First, conviction matters. He was convicted of pimping / sexual exploitation, which legally means abuse of power for sexual gain. That alone establishes wrongdoing. Whether a rape charge stuck or not does not magically make his actions ethical, acceptable, or harmless.

Second, consent obtained through coercion is not real consent. When a powerful industry figure offers career advancement in exchange for sex, that is abuse of authority, not a fair “deal.” The law recognizes this — that’s why pimping and exploitation exist as crimes in the first place.

Third, “she didn’t sue him for X” is a meaningless defense.
Victims often:

fear retaliation

lack money or legal support

are pressured, shamed, or threatened

are exhausted by years of proceedings

A victim’s choice or inability to sue does not erase the perpetrator’s actions. Justice systems fail victims all the time — that doesn’t make the abuser innocent.

Fourth, dragging her “morality” into this is classic victim-blaming. Even if she agreed under pressure, the responsibility lies with the person who held power, not the one trying to survive or advance in a closed industry. Adults exploiting younger, vulnerable people don’t get moral absolution because the victim didn’t behave “perfectly.”
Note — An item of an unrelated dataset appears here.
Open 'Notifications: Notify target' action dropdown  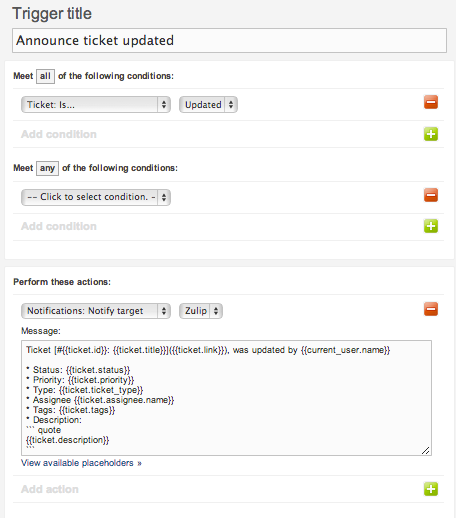click(96, 311)
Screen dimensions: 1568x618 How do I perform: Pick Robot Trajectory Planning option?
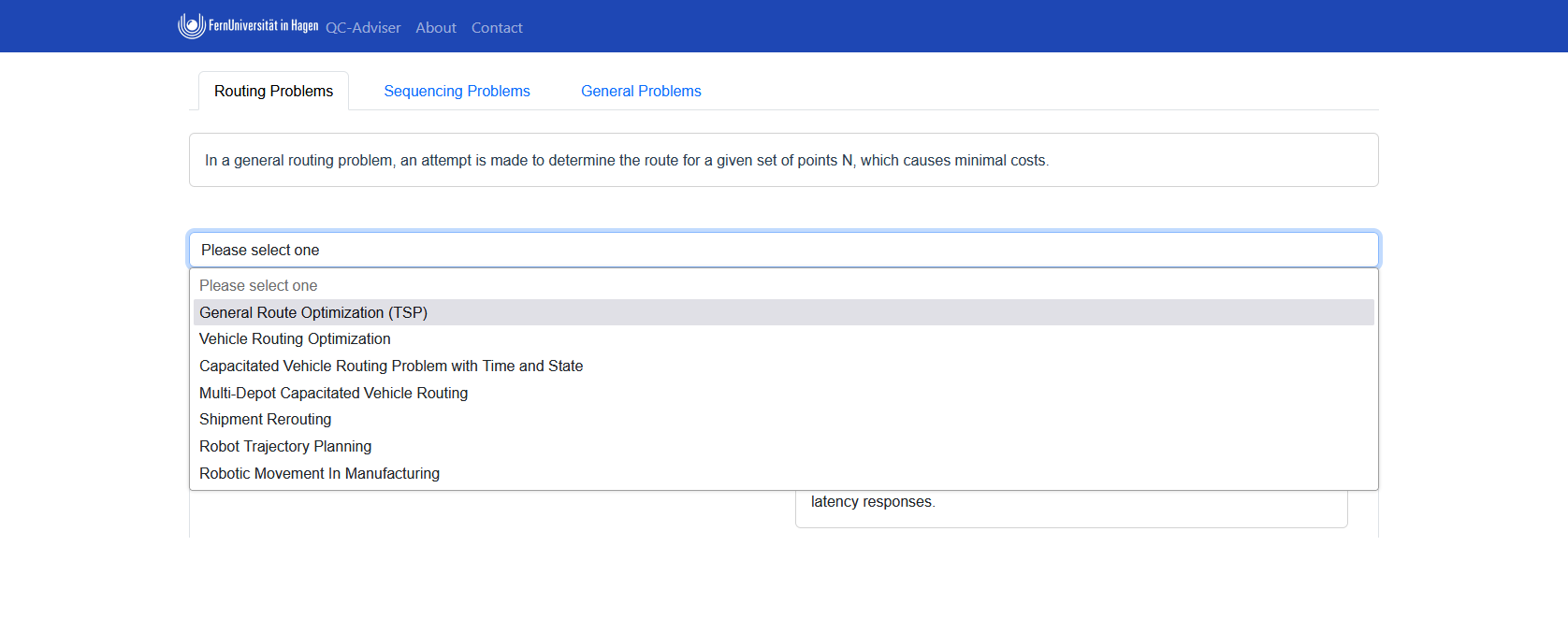pyautogui.click(x=285, y=446)
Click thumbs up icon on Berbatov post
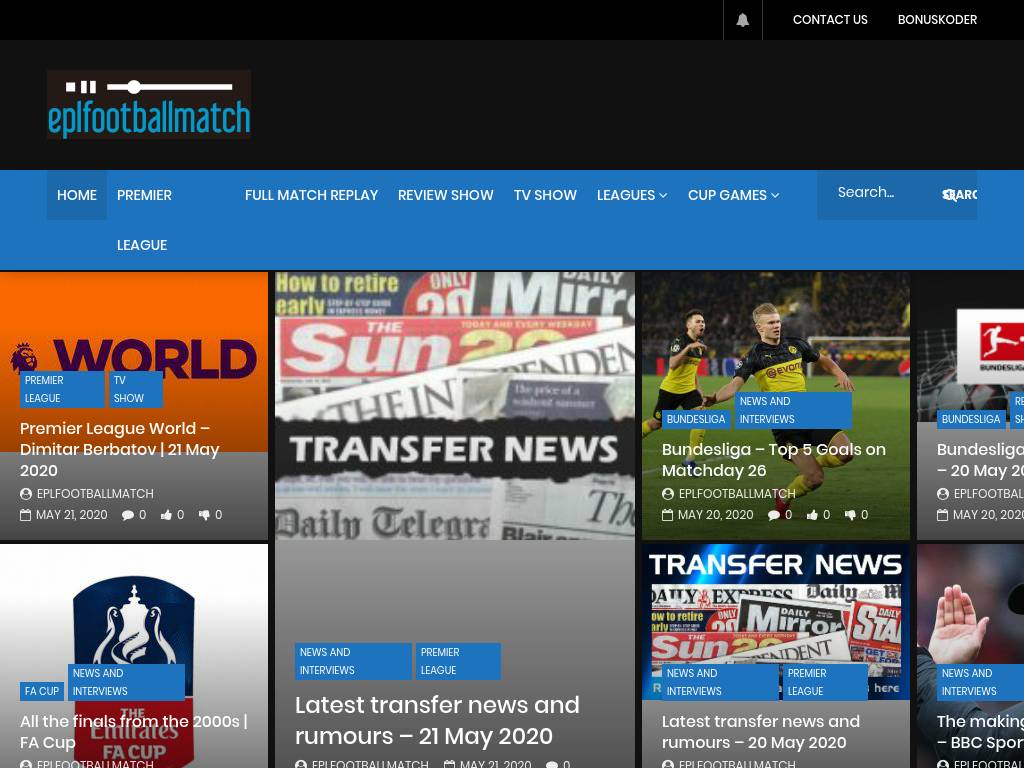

And no — lack of parental prosecution does not prove anything about age or consent. That’s not how the law works, and you’re making assumptions to fit a narrative that excuses him.

Finally, your argument boils down to this:
“If she benefited, then exploitation is fine.”
That’s a deeply disturbing standard.

You say you don’t support pimps or rapists — yet you’re spending paragraphs minimizing exploitation, attacking the victim, and reframing abuse as a failed business transaction.

Call it what it is: defending an abuser by hiding behind technicalities.
Legal loopholes don’t erase moral responsibility.